* Requirement
Scan the records below for the line with "Viewport: 1456px width, 819px height." and the line with "Task: Click the Deaktivieren button". Repeat those two lines and every line between them exactly, and nothing else.

Stored data entries
----------
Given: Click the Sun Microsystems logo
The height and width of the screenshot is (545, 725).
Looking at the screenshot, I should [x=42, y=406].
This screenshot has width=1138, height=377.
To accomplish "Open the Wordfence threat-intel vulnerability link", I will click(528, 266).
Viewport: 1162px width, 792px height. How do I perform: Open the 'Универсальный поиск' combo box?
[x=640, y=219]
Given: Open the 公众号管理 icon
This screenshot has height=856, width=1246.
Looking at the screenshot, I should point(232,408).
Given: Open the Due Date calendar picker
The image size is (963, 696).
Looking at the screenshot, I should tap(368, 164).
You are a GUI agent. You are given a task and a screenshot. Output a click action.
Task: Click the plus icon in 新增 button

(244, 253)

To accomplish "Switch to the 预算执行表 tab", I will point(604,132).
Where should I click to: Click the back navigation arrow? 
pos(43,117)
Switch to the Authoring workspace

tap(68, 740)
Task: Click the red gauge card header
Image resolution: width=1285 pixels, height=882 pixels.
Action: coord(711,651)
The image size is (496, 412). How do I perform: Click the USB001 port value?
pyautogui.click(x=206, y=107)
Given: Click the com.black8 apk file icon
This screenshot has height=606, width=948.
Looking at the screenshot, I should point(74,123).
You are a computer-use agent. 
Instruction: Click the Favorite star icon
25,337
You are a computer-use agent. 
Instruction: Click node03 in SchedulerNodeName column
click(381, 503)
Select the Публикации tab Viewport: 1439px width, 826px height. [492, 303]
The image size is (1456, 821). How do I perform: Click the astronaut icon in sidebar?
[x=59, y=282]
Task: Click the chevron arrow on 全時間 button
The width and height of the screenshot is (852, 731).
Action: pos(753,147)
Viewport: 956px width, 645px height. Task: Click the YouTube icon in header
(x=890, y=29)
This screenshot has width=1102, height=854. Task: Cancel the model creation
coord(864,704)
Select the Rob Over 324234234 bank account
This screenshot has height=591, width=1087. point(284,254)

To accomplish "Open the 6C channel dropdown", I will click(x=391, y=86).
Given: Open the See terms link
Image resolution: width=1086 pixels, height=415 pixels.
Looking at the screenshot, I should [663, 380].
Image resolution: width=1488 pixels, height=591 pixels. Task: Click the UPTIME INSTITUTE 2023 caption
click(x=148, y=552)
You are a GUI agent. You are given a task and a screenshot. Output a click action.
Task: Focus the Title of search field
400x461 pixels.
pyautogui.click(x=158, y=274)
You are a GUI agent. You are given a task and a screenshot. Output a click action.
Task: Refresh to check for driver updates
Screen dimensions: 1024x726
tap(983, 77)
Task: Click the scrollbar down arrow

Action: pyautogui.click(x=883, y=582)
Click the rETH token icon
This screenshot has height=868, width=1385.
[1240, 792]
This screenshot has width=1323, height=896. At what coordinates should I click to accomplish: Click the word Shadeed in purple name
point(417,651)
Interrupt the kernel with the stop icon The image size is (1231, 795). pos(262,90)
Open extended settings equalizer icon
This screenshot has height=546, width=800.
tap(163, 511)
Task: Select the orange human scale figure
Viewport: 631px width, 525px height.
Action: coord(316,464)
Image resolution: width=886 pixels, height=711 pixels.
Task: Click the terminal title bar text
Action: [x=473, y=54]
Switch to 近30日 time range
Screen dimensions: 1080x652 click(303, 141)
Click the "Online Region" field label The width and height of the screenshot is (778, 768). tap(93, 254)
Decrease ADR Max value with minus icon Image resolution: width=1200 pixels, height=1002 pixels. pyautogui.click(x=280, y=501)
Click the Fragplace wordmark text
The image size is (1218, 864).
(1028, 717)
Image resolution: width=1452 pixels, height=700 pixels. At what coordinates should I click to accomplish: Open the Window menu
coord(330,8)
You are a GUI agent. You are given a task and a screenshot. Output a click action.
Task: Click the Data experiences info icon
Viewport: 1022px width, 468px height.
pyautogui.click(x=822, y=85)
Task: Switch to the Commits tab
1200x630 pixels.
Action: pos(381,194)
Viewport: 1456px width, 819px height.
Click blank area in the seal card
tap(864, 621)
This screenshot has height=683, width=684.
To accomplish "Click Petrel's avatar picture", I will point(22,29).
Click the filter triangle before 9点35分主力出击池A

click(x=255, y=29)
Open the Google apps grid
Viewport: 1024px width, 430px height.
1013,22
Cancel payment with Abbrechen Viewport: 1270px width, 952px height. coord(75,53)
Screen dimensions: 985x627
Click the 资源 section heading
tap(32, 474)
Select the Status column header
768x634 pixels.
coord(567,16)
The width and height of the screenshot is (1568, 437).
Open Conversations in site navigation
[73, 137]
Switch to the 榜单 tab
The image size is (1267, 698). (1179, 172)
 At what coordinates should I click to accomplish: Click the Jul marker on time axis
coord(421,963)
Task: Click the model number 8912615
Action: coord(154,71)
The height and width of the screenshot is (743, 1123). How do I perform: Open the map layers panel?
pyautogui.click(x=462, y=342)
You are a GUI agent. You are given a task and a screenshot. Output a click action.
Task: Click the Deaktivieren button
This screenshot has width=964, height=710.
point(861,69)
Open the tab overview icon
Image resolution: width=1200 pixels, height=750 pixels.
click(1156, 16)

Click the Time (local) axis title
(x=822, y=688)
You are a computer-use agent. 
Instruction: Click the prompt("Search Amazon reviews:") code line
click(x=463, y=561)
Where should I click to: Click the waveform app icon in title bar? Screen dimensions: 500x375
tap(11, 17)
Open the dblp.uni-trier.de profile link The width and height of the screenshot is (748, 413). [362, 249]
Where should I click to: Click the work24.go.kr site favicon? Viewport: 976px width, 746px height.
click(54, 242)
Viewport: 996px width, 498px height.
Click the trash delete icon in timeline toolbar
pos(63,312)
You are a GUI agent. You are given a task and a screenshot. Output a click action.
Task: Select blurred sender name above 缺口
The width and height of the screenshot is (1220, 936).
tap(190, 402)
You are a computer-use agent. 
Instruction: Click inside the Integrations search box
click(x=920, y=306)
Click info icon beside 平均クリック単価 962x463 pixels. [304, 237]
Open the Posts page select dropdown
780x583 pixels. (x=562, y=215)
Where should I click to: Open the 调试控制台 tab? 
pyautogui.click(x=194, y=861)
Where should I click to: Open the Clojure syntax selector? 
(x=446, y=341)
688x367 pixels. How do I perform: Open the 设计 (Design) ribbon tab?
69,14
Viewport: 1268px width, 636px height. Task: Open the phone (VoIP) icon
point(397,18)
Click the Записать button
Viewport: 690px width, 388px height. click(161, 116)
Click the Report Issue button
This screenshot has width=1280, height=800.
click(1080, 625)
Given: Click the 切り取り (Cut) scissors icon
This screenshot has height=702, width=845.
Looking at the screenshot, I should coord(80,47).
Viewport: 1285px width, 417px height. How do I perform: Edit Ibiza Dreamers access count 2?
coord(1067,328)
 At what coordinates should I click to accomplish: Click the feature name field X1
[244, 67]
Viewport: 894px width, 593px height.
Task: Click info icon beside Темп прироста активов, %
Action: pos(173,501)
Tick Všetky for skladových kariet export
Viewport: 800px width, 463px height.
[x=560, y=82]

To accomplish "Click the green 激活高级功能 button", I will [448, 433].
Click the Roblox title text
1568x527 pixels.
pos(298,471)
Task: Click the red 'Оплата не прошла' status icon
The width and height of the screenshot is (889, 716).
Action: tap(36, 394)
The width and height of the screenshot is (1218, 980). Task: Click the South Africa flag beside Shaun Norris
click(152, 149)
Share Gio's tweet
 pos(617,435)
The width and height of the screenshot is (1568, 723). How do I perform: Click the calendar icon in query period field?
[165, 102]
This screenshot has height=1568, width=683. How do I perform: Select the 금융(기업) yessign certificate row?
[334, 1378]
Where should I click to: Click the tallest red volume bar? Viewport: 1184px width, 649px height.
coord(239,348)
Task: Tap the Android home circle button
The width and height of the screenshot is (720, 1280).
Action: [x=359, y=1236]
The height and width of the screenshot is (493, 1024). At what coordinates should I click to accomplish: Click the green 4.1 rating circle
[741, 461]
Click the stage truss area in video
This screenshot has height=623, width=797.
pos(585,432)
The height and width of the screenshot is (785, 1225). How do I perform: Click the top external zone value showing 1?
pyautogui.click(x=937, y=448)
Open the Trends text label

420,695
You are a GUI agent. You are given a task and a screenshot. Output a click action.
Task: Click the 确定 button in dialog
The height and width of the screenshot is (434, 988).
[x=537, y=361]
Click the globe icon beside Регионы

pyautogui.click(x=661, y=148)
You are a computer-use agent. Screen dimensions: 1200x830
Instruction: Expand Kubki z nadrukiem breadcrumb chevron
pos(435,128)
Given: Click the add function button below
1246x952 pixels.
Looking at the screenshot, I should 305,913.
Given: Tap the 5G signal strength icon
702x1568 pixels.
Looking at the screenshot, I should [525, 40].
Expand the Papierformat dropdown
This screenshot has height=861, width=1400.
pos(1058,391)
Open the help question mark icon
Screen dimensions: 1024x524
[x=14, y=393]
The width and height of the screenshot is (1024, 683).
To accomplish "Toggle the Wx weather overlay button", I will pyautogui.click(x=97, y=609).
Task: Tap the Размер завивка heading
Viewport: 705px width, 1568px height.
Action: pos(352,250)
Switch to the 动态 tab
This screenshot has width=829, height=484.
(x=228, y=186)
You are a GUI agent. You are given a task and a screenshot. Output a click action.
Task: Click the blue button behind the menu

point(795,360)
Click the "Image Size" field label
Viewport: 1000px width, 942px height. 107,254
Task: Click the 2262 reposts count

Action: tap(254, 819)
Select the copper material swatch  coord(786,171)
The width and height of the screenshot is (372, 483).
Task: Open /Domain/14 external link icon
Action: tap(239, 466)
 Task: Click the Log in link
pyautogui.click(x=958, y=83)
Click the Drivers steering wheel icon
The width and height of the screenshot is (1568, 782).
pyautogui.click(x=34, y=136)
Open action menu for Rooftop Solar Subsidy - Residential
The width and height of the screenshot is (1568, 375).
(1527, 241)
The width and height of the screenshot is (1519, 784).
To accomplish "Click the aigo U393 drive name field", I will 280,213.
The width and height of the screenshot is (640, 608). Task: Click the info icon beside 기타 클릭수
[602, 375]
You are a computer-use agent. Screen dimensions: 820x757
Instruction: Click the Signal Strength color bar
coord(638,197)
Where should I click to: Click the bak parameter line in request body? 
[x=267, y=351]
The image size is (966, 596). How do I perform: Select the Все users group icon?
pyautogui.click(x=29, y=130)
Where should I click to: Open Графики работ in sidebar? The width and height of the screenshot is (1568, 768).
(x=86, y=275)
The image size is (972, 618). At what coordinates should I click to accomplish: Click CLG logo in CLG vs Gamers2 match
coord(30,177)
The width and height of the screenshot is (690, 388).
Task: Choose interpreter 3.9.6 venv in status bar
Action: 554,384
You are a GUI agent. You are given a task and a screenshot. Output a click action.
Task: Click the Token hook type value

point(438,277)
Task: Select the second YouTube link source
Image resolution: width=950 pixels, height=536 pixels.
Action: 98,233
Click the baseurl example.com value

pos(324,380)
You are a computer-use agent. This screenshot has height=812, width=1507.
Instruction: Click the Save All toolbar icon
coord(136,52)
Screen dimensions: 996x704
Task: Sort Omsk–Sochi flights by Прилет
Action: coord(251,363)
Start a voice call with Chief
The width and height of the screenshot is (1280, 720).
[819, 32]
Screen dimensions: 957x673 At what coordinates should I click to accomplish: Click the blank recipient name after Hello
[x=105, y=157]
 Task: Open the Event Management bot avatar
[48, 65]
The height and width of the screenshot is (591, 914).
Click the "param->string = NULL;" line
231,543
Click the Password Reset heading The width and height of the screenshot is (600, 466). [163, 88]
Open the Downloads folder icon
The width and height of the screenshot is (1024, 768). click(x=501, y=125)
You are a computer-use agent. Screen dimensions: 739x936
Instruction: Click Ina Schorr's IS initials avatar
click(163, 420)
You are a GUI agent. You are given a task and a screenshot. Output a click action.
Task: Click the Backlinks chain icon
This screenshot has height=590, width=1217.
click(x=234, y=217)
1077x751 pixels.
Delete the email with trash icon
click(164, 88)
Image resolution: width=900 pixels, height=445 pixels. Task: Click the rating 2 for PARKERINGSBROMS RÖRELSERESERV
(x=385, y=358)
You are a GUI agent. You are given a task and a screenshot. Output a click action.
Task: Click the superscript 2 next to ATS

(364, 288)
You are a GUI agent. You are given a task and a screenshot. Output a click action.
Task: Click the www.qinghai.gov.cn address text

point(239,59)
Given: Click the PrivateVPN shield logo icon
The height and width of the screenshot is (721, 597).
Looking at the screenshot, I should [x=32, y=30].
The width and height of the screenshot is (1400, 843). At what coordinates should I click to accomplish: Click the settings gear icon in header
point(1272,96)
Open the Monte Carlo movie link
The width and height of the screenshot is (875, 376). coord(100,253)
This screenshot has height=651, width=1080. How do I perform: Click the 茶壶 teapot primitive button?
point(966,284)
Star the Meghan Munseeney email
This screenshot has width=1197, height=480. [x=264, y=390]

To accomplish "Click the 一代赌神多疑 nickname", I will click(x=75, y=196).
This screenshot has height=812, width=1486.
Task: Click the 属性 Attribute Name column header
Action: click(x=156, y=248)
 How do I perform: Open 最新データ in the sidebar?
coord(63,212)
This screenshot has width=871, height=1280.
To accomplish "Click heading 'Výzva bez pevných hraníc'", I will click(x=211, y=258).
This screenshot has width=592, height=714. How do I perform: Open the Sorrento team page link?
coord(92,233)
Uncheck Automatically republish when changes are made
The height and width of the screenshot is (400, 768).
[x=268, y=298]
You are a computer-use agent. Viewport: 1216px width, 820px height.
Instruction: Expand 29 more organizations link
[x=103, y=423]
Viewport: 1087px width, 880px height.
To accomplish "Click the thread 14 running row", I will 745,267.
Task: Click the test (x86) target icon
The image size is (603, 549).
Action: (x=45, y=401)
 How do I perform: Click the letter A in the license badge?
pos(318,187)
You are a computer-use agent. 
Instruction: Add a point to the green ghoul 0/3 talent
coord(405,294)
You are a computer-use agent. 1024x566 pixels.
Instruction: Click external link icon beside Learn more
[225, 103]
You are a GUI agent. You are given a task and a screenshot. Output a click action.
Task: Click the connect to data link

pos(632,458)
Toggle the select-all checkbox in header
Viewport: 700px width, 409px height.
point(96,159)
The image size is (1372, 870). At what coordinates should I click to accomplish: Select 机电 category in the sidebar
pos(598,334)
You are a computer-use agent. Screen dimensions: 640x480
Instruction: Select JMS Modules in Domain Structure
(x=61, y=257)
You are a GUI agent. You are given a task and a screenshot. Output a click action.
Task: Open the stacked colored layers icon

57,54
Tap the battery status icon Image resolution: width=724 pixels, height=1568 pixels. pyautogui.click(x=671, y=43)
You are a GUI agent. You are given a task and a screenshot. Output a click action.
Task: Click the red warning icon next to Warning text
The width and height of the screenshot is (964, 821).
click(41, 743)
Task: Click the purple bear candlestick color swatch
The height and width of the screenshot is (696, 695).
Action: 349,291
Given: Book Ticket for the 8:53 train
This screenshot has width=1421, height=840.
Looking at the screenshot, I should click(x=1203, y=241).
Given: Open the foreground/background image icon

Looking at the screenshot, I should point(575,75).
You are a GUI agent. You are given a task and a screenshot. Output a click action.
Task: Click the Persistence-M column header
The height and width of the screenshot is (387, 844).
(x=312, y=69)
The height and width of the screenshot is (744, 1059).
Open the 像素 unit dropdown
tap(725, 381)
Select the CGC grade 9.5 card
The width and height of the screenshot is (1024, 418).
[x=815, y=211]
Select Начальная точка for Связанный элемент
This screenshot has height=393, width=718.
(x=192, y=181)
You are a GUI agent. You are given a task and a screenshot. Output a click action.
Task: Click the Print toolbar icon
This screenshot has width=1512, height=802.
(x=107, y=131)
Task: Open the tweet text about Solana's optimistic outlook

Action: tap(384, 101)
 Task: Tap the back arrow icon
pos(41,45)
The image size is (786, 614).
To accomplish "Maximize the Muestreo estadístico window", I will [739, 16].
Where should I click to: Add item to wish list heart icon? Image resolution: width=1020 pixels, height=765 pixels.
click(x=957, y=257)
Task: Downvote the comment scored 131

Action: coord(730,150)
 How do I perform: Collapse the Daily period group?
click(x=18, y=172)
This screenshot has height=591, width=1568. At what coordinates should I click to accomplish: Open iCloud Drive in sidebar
----------
* Exercise response
Viewport: 1456px width, 819px height.
Click blank area in the seal card
tap(864, 621)
This screenshot has height=683, width=684.
To accomplish "Click Petrel's avatar picture", I will point(22,29).
Click the filter triangle before 9点35分主力出击池A

click(x=255, y=29)
Open the Google apps grid
Viewport: 1024px width, 430px height.
1013,22
Cancel payment with Abbrechen Viewport: 1270px width, 952px height. coord(75,53)
Screen dimensions: 985x627
Click the 资源 section heading
tap(32, 474)
Select the Status column header
768x634 pixels.
coord(567,16)
The width and height of the screenshot is (1568, 437).
Open Conversations in site navigation
[73, 137]
Switch to the 榜单 tab
The image size is (1267, 698). (1179, 172)
 At what coordinates should I click to accomplish: Click the Jul marker on time axis
coord(421,963)
Task: Click the model number 8912615
Action: coord(154,71)
The height and width of the screenshot is (743, 1123). How do I perform: Open the map layers panel?
pyautogui.click(x=462, y=342)
You are a GUI agent. You are given a task and a screenshot. Output a click action.
Task: Click the Deaktivieren button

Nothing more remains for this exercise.